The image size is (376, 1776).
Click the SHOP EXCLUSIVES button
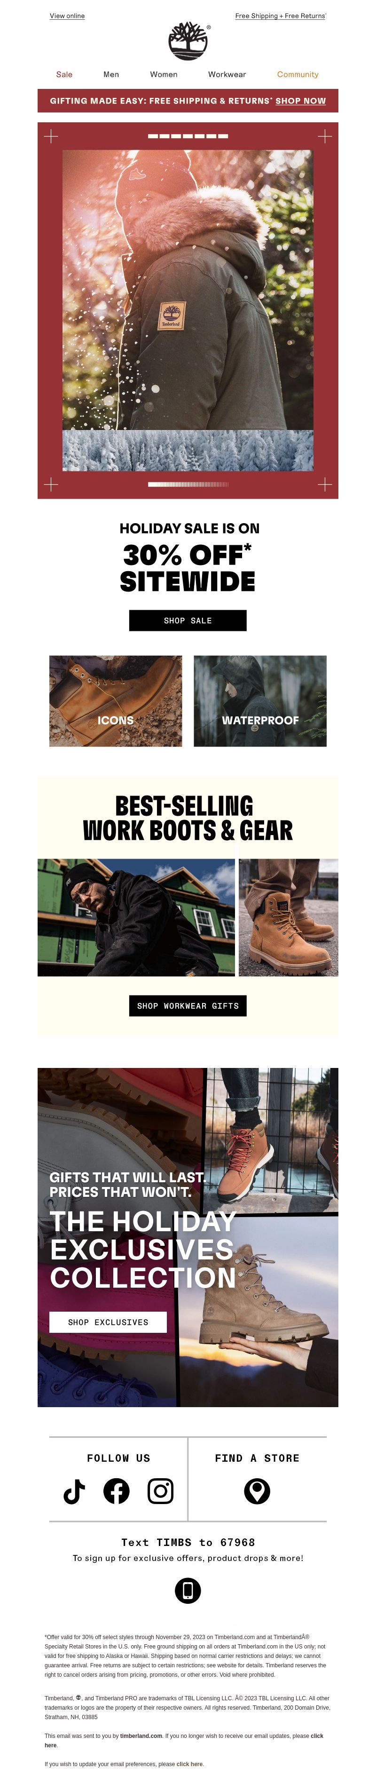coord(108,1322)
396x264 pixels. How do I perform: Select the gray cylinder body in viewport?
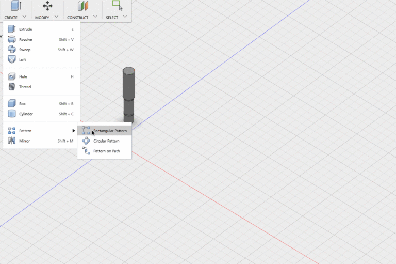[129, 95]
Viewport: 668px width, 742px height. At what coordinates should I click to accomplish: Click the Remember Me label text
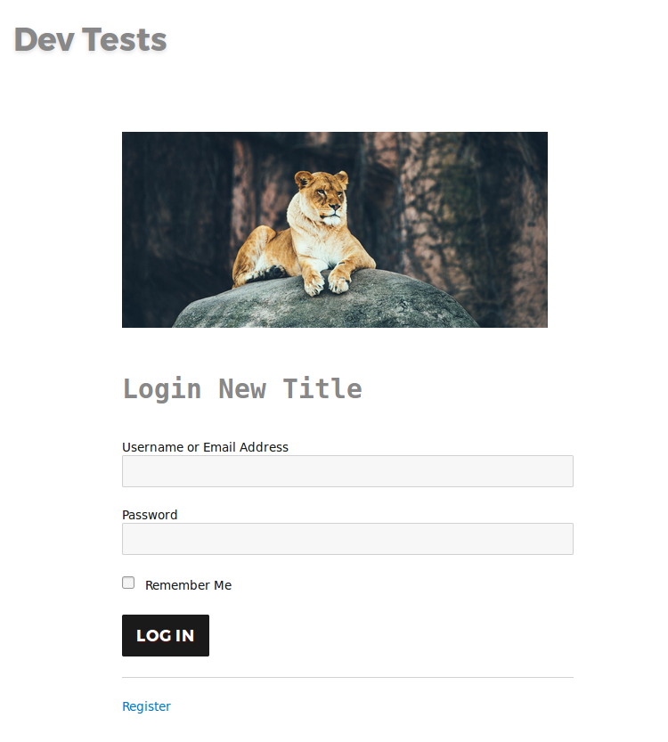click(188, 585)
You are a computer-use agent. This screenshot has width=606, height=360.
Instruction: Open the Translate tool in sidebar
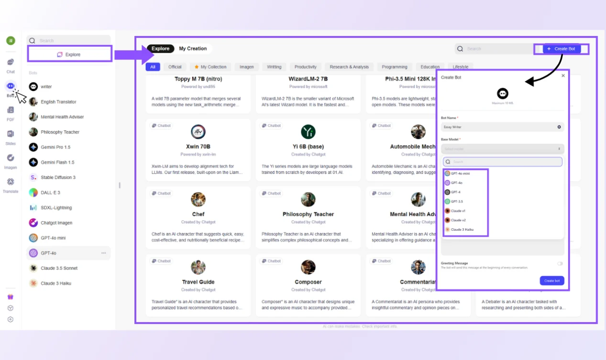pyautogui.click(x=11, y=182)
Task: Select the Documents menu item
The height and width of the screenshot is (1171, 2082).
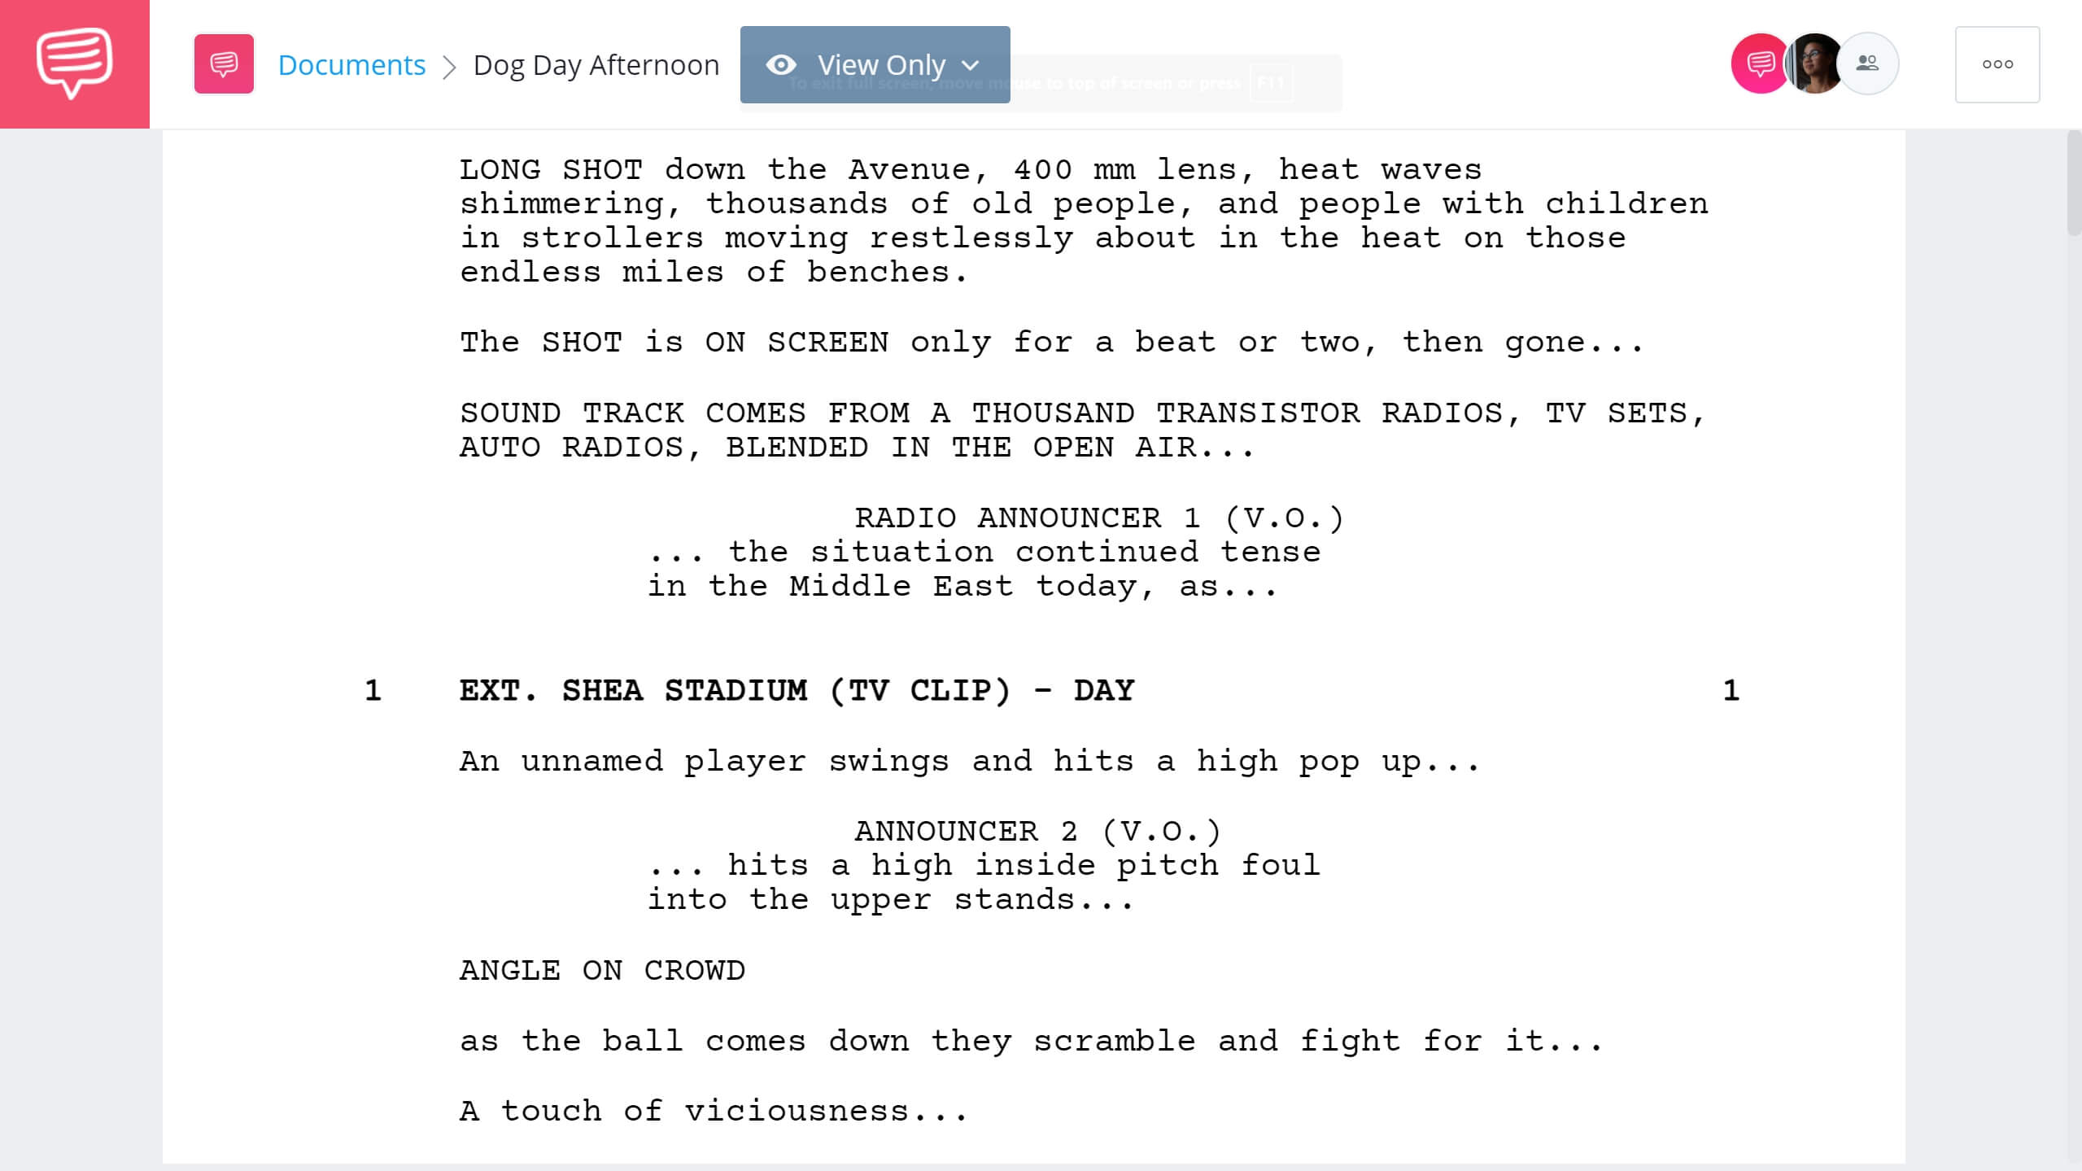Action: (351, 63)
* * *
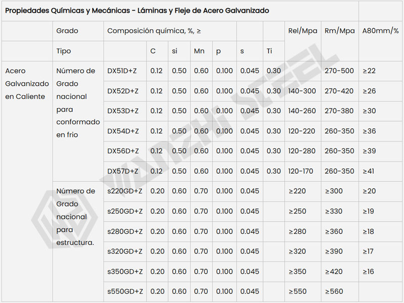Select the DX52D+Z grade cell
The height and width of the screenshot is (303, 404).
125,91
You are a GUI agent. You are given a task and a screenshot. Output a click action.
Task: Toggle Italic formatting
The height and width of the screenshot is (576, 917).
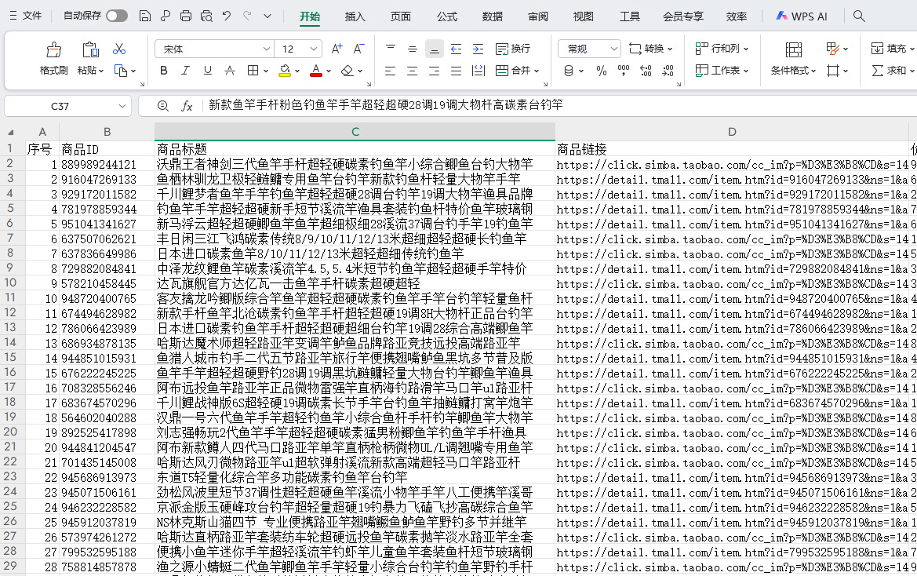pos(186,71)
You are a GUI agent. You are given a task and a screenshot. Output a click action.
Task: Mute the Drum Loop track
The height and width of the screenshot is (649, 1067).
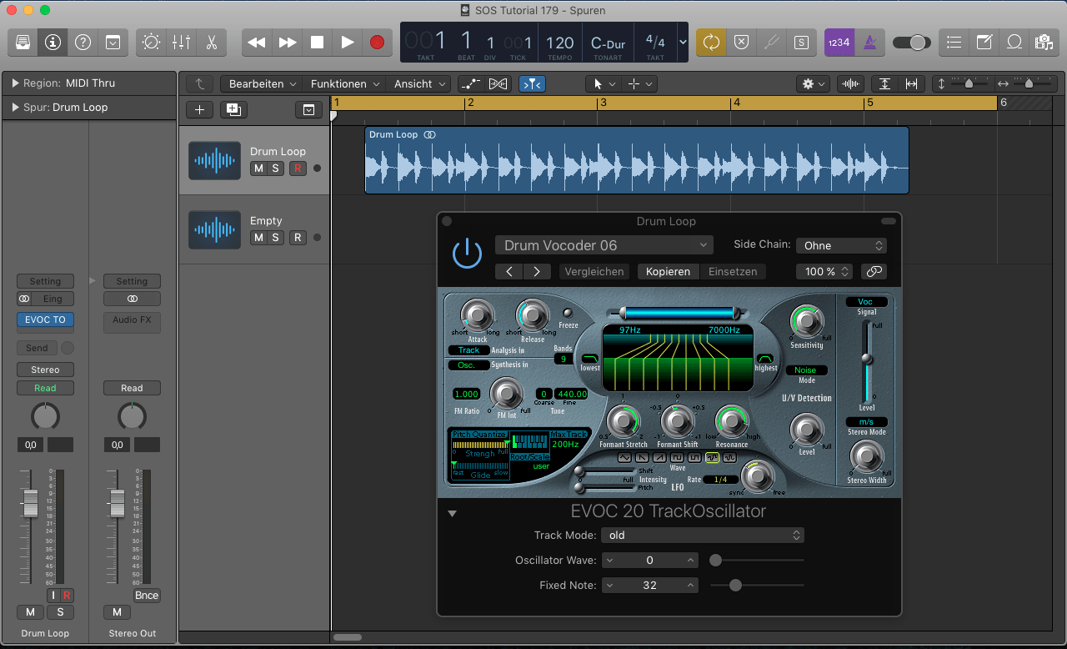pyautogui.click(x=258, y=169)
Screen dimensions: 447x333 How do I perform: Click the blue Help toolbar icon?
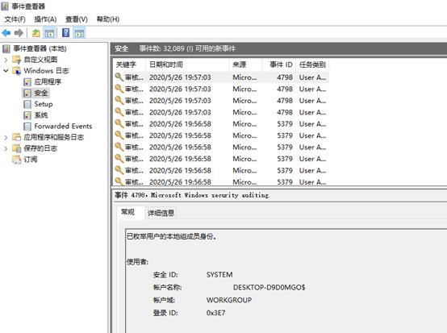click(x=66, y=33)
* * *
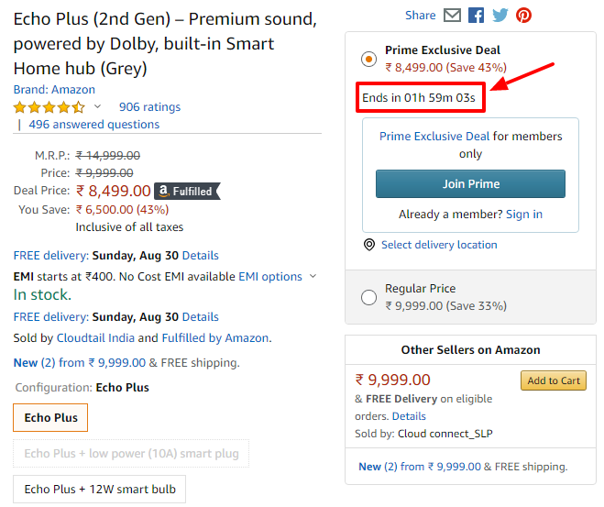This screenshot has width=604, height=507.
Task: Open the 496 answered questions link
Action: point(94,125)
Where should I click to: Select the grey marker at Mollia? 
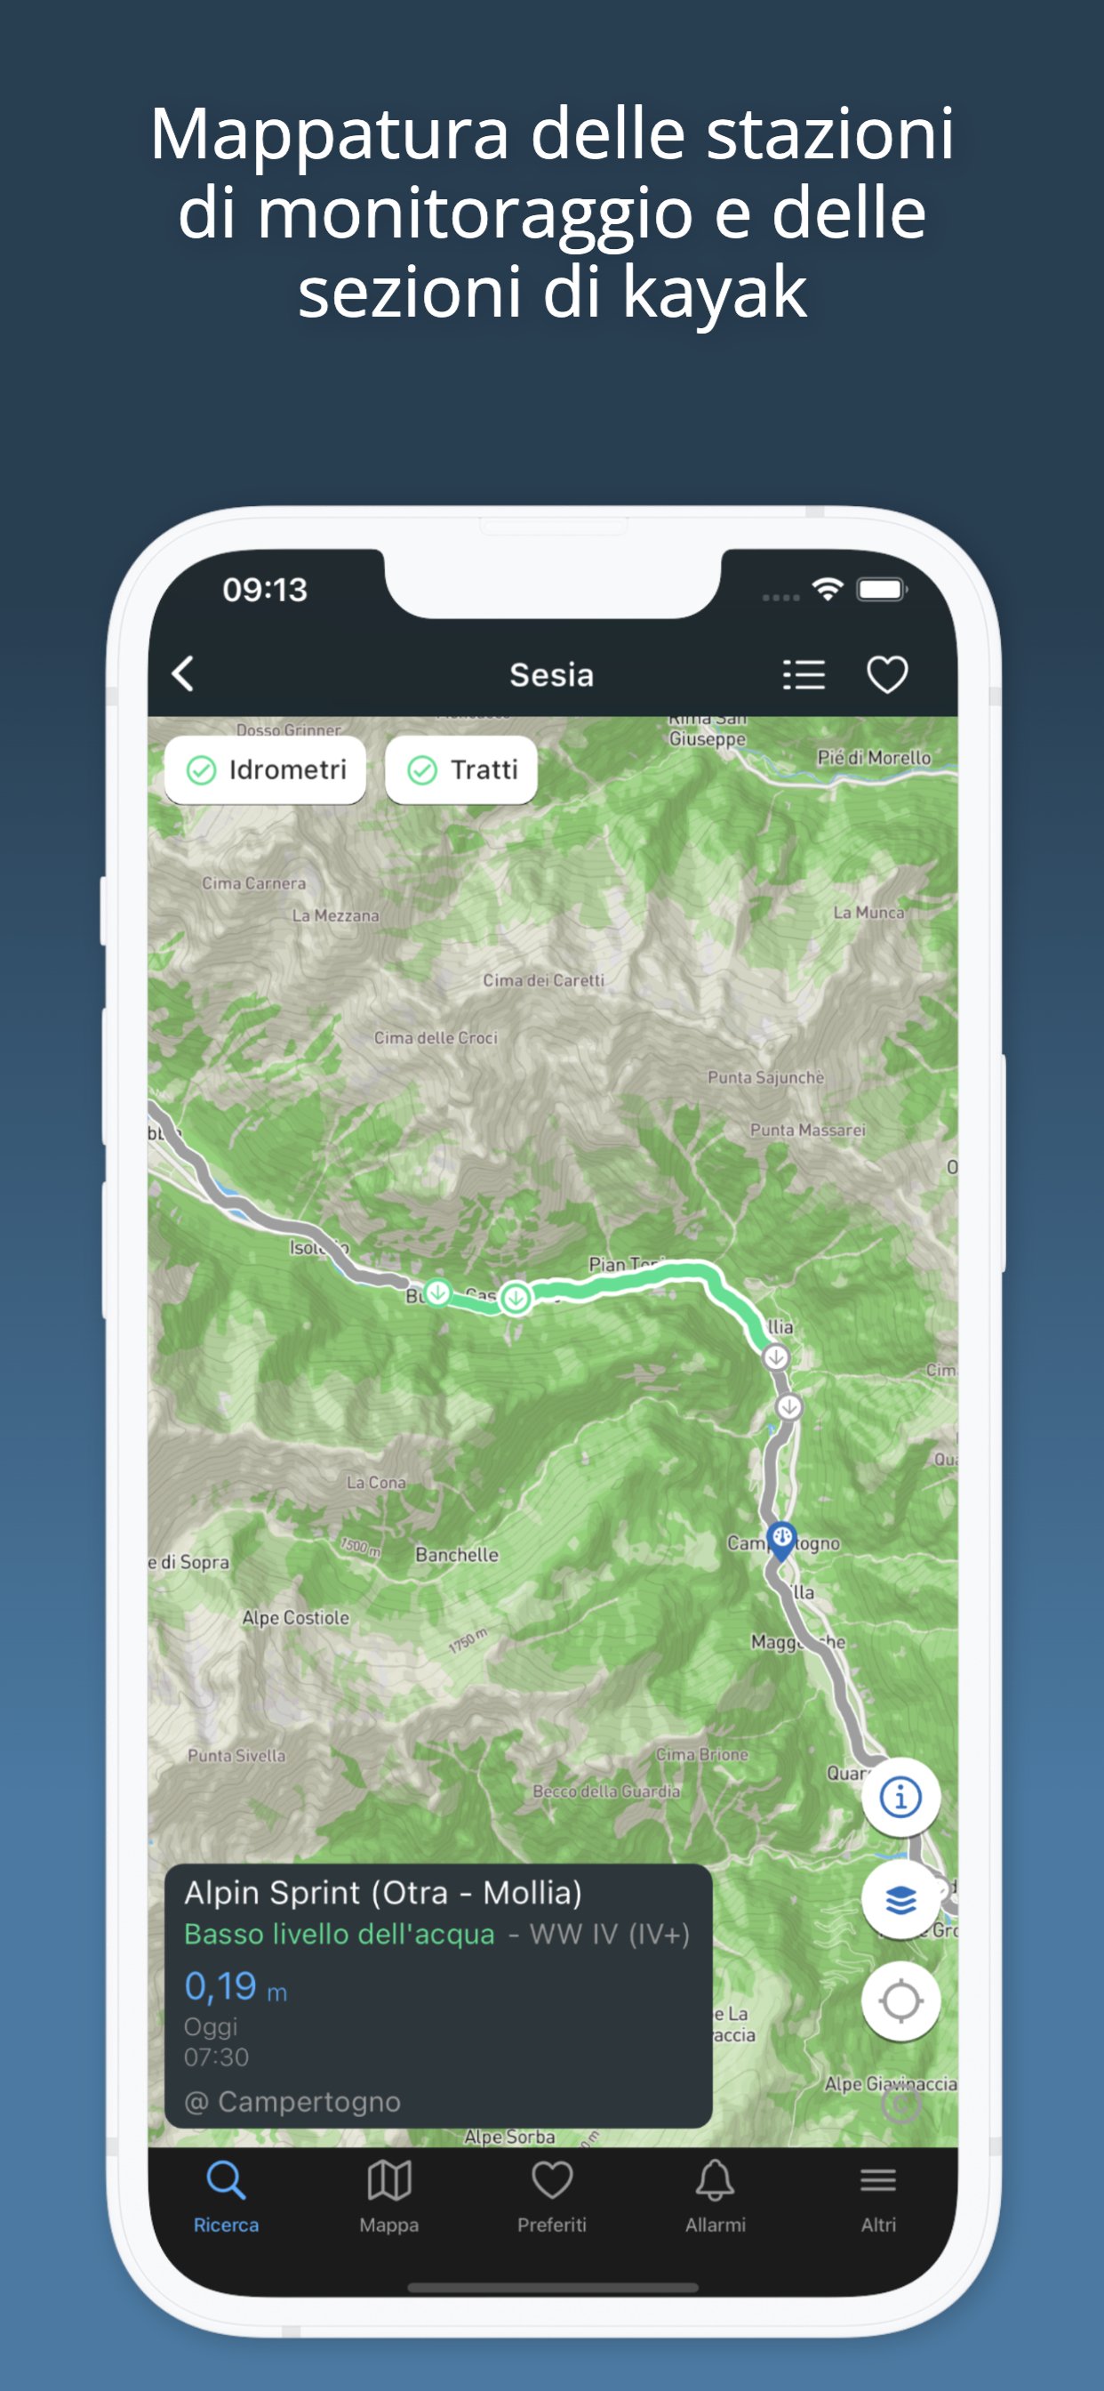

What you should do: Look above for the line with "The image size is (376, 1776).", then print it and each line after it down to and including the line with "You are a computer-use". Leave out the pictures and keep the wording exact.

Output for this task:
The image size is (376, 1776).
Click the SHOP EXCLUSIVES button
coord(108,1322)
396x264 pixels. How do I perform: Select the gray cylinder body in viewport?
[129, 95]
Viewport: 668px width, 742px height. At what coordinates should I click to accomplish: Click the Remember Me label text
click(188, 585)
You are a computer-use agent. This screenshot has width=606, height=360.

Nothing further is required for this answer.